- [What is being asked]:
Retype each of these lines with no changes at all, covering every record.

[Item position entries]
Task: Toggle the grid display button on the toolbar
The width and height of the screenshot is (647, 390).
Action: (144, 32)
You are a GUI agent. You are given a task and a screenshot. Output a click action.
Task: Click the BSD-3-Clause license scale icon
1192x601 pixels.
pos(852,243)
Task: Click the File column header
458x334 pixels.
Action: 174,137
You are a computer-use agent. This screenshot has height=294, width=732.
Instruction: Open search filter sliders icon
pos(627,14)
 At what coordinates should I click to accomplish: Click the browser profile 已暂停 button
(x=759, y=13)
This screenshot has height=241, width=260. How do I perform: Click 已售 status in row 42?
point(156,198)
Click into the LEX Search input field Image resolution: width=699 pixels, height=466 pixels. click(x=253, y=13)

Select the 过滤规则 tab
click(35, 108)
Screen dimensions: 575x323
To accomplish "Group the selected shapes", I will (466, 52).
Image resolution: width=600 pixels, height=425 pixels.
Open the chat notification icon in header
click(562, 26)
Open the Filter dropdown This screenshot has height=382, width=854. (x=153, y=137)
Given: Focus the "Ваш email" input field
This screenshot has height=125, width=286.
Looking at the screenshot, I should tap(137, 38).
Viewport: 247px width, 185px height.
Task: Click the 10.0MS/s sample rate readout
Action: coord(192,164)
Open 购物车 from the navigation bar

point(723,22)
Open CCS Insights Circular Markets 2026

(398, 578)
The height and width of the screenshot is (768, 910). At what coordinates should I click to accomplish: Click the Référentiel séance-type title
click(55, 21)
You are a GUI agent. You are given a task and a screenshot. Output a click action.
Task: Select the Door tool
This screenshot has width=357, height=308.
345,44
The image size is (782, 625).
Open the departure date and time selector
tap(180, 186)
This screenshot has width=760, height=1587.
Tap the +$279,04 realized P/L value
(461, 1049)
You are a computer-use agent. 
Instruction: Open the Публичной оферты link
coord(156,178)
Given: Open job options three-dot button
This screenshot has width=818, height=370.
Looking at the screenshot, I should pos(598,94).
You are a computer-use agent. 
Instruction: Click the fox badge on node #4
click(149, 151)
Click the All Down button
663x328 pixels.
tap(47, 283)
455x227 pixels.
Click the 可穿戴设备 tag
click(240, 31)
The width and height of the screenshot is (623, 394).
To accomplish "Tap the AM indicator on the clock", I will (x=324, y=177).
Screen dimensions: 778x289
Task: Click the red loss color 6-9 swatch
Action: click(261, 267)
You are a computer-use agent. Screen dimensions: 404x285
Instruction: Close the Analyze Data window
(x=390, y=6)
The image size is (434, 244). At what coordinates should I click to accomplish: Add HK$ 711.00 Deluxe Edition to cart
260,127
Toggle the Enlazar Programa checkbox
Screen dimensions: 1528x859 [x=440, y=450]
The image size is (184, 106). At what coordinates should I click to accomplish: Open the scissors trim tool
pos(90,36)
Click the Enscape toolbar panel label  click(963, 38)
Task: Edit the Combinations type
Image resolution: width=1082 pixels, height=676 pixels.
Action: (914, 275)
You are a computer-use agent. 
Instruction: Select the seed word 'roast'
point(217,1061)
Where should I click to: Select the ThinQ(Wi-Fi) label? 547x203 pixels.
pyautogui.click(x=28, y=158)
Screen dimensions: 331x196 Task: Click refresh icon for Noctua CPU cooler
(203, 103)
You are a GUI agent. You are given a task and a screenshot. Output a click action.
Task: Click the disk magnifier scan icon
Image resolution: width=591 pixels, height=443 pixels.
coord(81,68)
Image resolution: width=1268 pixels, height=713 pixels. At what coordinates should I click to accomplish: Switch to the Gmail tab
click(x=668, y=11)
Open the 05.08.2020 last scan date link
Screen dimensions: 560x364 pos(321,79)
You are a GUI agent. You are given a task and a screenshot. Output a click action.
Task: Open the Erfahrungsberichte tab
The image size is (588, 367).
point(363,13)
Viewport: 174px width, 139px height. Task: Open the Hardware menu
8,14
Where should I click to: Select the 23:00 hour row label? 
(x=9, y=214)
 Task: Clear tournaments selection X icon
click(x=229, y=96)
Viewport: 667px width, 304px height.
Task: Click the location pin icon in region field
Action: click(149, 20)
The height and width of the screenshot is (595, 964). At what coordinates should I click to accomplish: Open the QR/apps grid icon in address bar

- [Task answer]:
Task: Toggle the grid display button on the toolbar
The width and height of the screenshot is (647, 390).
Action: (144, 32)
You are a GUI agent. You are given a task and a screenshot. Output a click action.
Task: Click the BSD-3-Clause license scale icon
1192x601 pixels.
pos(852,243)
Task: Click the File column header
458x334 pixels.
Action: 174,137
You are a computer-use agent. This screenshot has height=294, width=732.
Instruction: Open search filter sliders icon
pos(627,14)
 At what coordinates should I click to accomplish: Click the browser profile 已暂停 button
(x=759, y=13)
This screenshot has height=241, width=260. How do I perform: Click 已售 status in row 42?
point(156,198)
Click into the LEX Search input field Image resolution: width=699 pixels, height=466 pixels. click(x=253, y=13)

Select the 过滤规则 tab
click(35, 108)
Screen dimensions: 575x323
To accomplish "Group the selected shapes", I will (466, 52).
Image resolution: width=600 pixels, height=425 pixels.
Open the chat notification icon in header
click(562, 26)
Open the Filter dropdown This screenshot has height=382, width=854. (x=153, y=137)
Given: Focus the "Ваш email" input field
This screenshot has height=125, width=286.
Looking at the screenshot, I should tap(137, 38).
Viewport: 247px width, 185px height.
Task: Click the 10.0MS/s sample rate readout
Action: coord(192,164)
Open 购物车 from the navigation bar

point(723,22)
Open CCS Insights Circular Markets 2026

(398, 578)
The height and width of the screenshot is (768, 910). At what coordinates should I click to accomplish: Click the Référentiel séance-type title
click(55, 21)
You are a GUI agent. You are given a task and a screenshot. Output a click action.
Task: Select the Door tool
This screenshot has width=357, height=308.
345,44
The image size is (782, 625).
Open the departure date and time selector
tap(180, 186)
This screenshot has width=760, height=1587.
Tap the +$279,04 realized P/L value
(461, 1049)
You are a computer-use agent. 
Instruction: Open the Публичной оферты link
coord(156,178)
Given: Open job options three-dot button
This screenshot has width=818, height=370.
Looking at the screenshot, I should pos(598,94).
You are a computer-use agent. 
Instruction: Click the fox badge on node #4
click(149, 151)
Click the All Down button
663x328 pixels.
tap(47, 283)
455x227 pixels.
Click the 可穿戴设备 tag
click(240, 31)
The width and height of the screenshot is (623, 394).
To accomplish "Tap the AM indicator on the clock", I will (x=324, y=177).
Screen dimensions: 778x289
Task: Click the red loss color 6-9 swatch
Action: click(261, 267)
You are a computer-use agent. Screen dimensions: 404x285
Instruction: Close the Analyze Data window
(x=390, y=6)
The image size is (434, 244). At what coordinates should I click to accomplish: Add HK$ 711.00 Deluxe Edition to cart
260,127
Toggle the Enlazar Programa checkbox
Screen dimensions: 1528x859 [x=440, y=450]
The image size is (184, 106). At what coordinates should I click to accomplish: Open the scissors trim tool
pos(90,36)
Click the Enscape toolbar panel label  click(963, 38)
Task: Edit the Combinations type
Image resolution: width=1082 pixels, height=676 pixels.
Action: (914, 275)
You are a computer-use agent. 
Instruction: Select the seed word 'roast'
point(217,1061)
Where should I click to: Select the ThinQ(Wi-Fi) label? 547x203 pixels.
pyautogui.click(x=28, y=158)
Screen dimensions: 331x196 Task: Click refresh icon for Noctua CPU cooler
(203, 103)
You are a GUI agent. You are given a task and a screenshot. Output a click action.
Task: Click the disk magnifier scan icon
Image resolution: width=591 pixels, height=443 pixels.
coord(81,68)
Image resolution: width=1268 pixels, height=713 pixels. At what coordinates should I click to accomplish: Switch to the Gmail tab
click(x=668, y=11)
Open the 05.08.2020 last scan date link
Screen dimensions: 560x364 pos(321,79)
You are a GUI agent. You are given a task and a screenshot. Output a click action.
Task: Open the Erfahrungsberichte tab
The image size is (588, 367).
point(363,13)
Viewport: 174px width, 139px height. Task: Open the Hardware menu
8,14
Where should I click to: Select the 23:00 hour row label? 
(x=9, y=214)
 Task: Clear tournaments selection X icon
click(x=229, y=96)
Viewport: 667px width, 304px height.
Task: Click the location pin icon in region field
Action: click(149, 20)
The height and width of the screenshot is (595, 964). At what coordinates should I click to accomplish: Open the QR/apps grid icon in address bar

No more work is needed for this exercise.